The early days of isolation during the pandemic (idk what that was as evinced by Sweden's totally-great-strategy) meant Dark Horse gave away a fuckton of old comics for free. I read through the
Comic's Greatest World stuff with
X,
Barb Wire (I had no idea it was a comic and not just an excuse to see Pamela Anderson do a strip-tease!) and some other ill-fated try for a multiverse. But I was reminded of
Ghost and a
blogpost I read about it, so I decided to check it out to see if it was bonkers with odd gender politics. Lo and behold, three days later I've read over 40 issues and man, it was a ride.
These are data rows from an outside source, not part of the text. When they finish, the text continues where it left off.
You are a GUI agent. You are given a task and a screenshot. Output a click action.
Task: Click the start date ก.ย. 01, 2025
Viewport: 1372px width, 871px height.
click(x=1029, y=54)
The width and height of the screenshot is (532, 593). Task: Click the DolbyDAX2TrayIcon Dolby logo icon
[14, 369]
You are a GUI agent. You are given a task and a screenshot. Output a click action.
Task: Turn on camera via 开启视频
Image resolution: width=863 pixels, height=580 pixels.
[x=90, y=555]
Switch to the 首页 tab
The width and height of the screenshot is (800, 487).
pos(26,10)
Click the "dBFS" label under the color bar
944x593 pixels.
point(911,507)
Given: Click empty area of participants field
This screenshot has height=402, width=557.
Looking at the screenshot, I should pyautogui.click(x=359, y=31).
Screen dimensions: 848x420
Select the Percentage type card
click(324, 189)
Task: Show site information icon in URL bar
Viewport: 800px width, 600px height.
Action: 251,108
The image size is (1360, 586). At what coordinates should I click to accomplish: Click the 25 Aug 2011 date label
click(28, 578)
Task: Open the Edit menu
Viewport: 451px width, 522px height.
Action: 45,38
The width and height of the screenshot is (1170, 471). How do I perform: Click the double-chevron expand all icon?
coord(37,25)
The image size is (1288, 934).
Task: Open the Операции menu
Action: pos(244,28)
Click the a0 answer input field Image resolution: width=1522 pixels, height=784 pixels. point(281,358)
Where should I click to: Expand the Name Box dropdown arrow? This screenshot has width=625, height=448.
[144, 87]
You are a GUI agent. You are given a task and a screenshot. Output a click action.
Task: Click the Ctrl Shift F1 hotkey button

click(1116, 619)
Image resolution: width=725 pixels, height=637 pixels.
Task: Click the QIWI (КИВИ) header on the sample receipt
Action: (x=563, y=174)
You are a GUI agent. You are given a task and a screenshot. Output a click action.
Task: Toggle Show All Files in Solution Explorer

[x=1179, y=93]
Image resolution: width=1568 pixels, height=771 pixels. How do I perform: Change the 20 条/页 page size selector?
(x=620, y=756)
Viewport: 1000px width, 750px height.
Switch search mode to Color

The "men bad and lustful predators" schtick is fun, because Eric Luke's sympathies lie with the protagonist, and it's far from any misdirected "angry woman all the time means feminism" that the late eighties and nineties yankmerican media propagated. Early villains tend to have very exploitative superpowers, whether making women docile, men unable to control their urges or just pump everyone full of pheromones until they get stupid horny. It gets into ridiculous lengths later on, and there's a real grating mismatch between the arguably anti-patriarchy message, clumsy as it is, and the insanely cheesecake art. Ghost's lace-up cleavage bodice is weird, but when Adam Hughes took over the art almost every other artist had to keep up with the increased levels of badonkadonk he established. Ivan Reis gave her some truly '90s gazongas when he took over as a regular artist. The 2013 reboot has a less
outré costume design.
There's queerbaiting galore after about episode 19 (Ghost kissing Barb Wire freaks out a town of heteronormative gender essentialists that they crumble), self-cest (getting it on with others means Ghost can escape her self-made psychic hell or something, even if that someone is herself) and a scene in which our protagonist has to perform a striptease for a sleazeball villain and the artist really leans into it. You could argue that it's showing us, the readers, as mirroring the behaviour of sleaze-ball Parker, but eh, screw that type of media criticism. "herp derp titty lady on cover means you want everyone to debase themselves for you hurr durr" The comic has many failed attempts at having its cake and eat also it, but it's still much better at it than contemporary bad girl comics.
As for the actual plots, they're passable for the most part, but the wheels start to wobble after issue 24 or so, and the last six issues of Eric Luke's run are highly missable. It was cancelled for a reason, and we didn't even get around to reveal the actual central mystery of the comic! I daren't read the 1997 run for fear of its grimdarkness reaching very edgy levels. Also, I can only take so much nineties media before I start having nightmares about backwards baseball caps, Kevin Smith films, and stonewashed jeans. The characterisation is very even, but deep character studies are left out. Loved ones get killed off for angst, hunk heroes show that #notallmen, vicious robber baron criminal gangsters want profit over all, and Dr. October keeps flashing her tits to show off the duality of sex and horror. The usual nineties fare. Oh, and there's a dominatrix villain who wants to kill all men but also all the women she deems to be victims or complicit in exploitation, just to show us how our protagonist could've turned bad.
All in all, a fun excursion into '90s grimdarkness.